Informant: One of the biggest is the myth surrounding saying the… “Scottish Play” name, or… Macbeth, which I typically don’t like saying, because – I used to not be as superstitious about this as I am, but… anyway. Originally, I believe, it came from the fact that there are witches in Shakespeare’s Macbeth, and they’re showing magic onstage, and I’m sure to a bunch of villagers seeing Shakespeare, that would’ve probably provoked a different reaction than it would today, hence leading to the idea that the name “Macbeth” is associated with an evil curse. 

So typically, the way this manifests in theatres, if someone says “Macbeth” backstage of a show that is currently running or in rehearsal – first of all, they will immediately be shunned by all of their friends. Second of all, they would have to perform some sort of ritual to break the curse. Now I’ve seen multiple versions. Some are like, spin around three times, spit, and swear. There’s another where you have to physically leave the theatre and wait for someone to let you back in. I don’t know what these are supposed to do besides help me feel better, but it does definitely prevent people from saying it, besides the fact that there is generally bad luck associated within the production itself. It’s supposed to cause some sort of tragedy onstage – which, in my experience, has actually happened, so now I don’t mess with that. 

Me: What happened?

Informant: So, on three separate occasions, when someone said it during a run of a show, a lead has had an injury onstage. Something – I mean, arbitrarily minor. In one, we had this old rusty stove – I was the lead in this production, which is why I remember it the most – and I ended up slamming my finger into it, and causing, like, gushing blood onstage, and they thought I’d need to get a tetanus shot. So that was fun. Now I don’t mess with it, and I will make you spin around three times and spit and say – oh! Or say your favorite Shakespeare show, or favorite line from a Shakespeare show. I don’t know what that’s supposed to do besides, like, appease the Shakespeare gods, but whatever.

My informant is a 20-year-old college student, majoring in theatre, who recently returned from a study-abroad semester in London, England. She’s been doing theatre for twelve years now in various parts of the country, so she’s heard many versions of theatre legends, tales, superstitions, and other pieces of theatre folklore.

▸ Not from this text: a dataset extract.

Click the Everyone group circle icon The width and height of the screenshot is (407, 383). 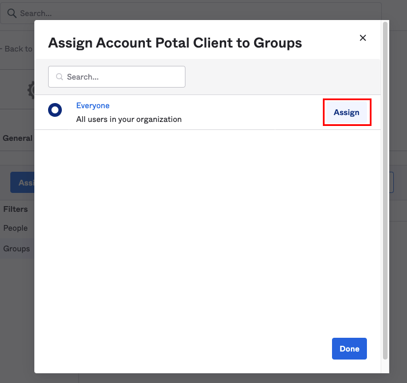tap(55, 110)
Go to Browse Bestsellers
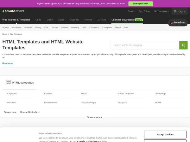The image size is (190, 142). [30, 112]
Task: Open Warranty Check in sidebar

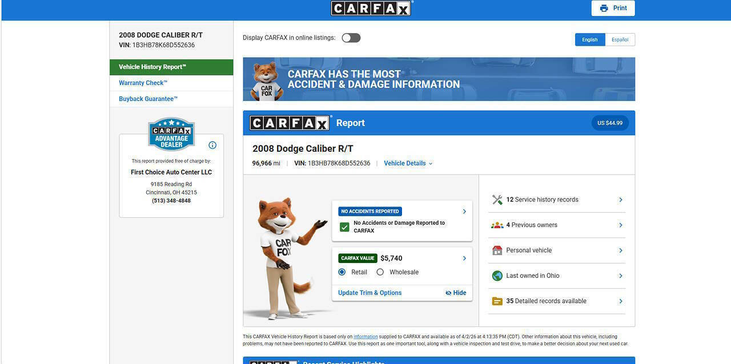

I’ve also heard many versions of the Macbeth legend, but the one that I’ve heard most often is actually a different version: I’ve heard that the lines the witches say are actually real witches spells, and the witches he took the spells from were angry (like an early copyright problem!) and put a curse on the play. All of the antidotes though are familiar, and I’m certain there’s more out there that neither me nor my informant had heard before. While I’ve never had a direct interaction with the Macbeth curse, I’ve heard many stories of those who have, enough that I believe in the curse too. At the very least, I try to avoid saying Macbeth in a theatre out of respect for tradition, and out of respect for those who do believe in the curse.